Selvitopu, 22 Nisan Dünya Günü konusunda bölgede çok katılımcı bir ortam olduğunu ve yaklaşan Dünya Günü için de yeni etkinlikler planladıklarını açıkladı.

Bülent TURAN, ÇEKÜL Vakfi Ege Bölge Koordinatörü
"Düşünce tarihinin doğum yeri, dünyaya farklı bakanların, farklı olma çabalarının coğrafyası, felsefenin ve bilimin beşiği, üzerinde binlerce yıllık uygarlıkların üst üste kurulmasından yorgun düşmüş Batı Anadolu coğrafyasındaki kültürlerin taşıyıcısı dünya uygarlıklarını yaratanların mirasçısı ve torunları olarak 'İyi kentli, İyi yurttaş, İyi dünyalı' olma yolunda; doğru bilgiden bilince ve örgütlenmeye giden yolda, dünya önünde diğerlerinden farklı durduğumuzu ve farklı bir sorumluluk taşıdığımızın bilincindeyiz.

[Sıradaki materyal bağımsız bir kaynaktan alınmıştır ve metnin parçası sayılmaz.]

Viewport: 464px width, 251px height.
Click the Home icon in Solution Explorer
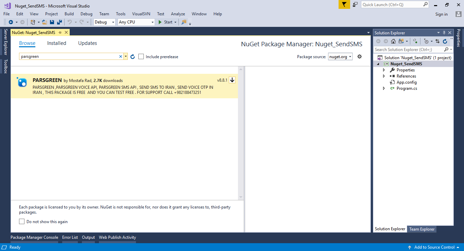coord(394,41)
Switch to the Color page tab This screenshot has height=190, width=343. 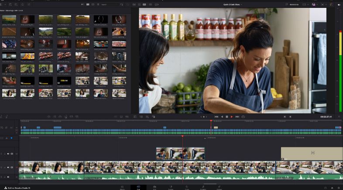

Bu kapsamda, üçüncü bin yıla girişten bu yana, ÇEKÜL Vakfı Batı Anadolu Bölgesi çalışmalarını ve hedeflerimizi açıklamak istiyorum" diyerek başladığı konuşmasında, Bülent Turan Ege Bölgesi'ndeki havza boyutunda koruma projelerini şöyle grupladı:
- Bakırçay Havzası
- Gediz (Manisa - Kula )
- Yarımada
- Küçük Menderes
- Büyük Menderes
- Muğla
Turan, daha sonra (tam metnini bize ilettiği için ve önemli olduğundan özetlemeden yayınladığımız) aşağıdaki bölge raporunu sundu:

İZMİR
* ÇEKÜL’ün kent-havza-bölge-ülke ölçeğinde tasarım-uygulama çalışmaları kapsamında İzmir odaklı Batı Anadolu bölge etkinliklerinin 2002 yılında da kısa-orta-uzun dönemli bir çerçevede sürdürülmesi çalışmaları yürütülmektedir..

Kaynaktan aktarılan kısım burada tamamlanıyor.